[Material shown]:
------------
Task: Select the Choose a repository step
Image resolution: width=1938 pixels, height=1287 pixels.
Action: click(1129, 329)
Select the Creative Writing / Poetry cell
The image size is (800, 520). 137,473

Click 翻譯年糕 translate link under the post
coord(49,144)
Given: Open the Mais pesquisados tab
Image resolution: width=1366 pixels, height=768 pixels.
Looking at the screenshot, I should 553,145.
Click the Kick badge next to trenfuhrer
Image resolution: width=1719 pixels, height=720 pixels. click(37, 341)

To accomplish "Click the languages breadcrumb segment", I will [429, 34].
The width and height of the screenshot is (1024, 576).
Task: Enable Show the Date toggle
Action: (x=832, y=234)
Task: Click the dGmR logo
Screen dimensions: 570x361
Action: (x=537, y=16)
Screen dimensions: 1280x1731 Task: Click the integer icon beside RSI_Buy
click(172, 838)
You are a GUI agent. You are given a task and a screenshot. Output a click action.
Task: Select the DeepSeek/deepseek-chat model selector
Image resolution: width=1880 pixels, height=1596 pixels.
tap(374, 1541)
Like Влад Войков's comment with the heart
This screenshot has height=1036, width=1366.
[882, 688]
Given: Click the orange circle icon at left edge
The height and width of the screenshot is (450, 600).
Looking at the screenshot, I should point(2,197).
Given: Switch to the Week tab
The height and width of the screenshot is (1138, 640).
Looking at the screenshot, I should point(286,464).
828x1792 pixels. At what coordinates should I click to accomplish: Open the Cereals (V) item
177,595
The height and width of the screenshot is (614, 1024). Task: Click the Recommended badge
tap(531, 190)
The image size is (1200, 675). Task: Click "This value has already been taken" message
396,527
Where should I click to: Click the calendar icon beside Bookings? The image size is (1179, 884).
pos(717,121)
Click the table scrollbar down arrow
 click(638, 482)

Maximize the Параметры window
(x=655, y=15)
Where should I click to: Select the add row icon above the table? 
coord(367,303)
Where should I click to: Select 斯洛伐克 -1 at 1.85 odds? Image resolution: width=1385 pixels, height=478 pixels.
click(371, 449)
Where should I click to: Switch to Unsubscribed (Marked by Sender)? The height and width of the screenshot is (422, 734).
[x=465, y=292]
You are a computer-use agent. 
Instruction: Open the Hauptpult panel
------------
[About this exercise]: Copy exactly the lines from the one with "You are a computer-use agent." down to the last line of the records above, and leave out everything else.

[The completed task]:
You are a computer-use agent. 
Instruction: Open the Hauptpult panel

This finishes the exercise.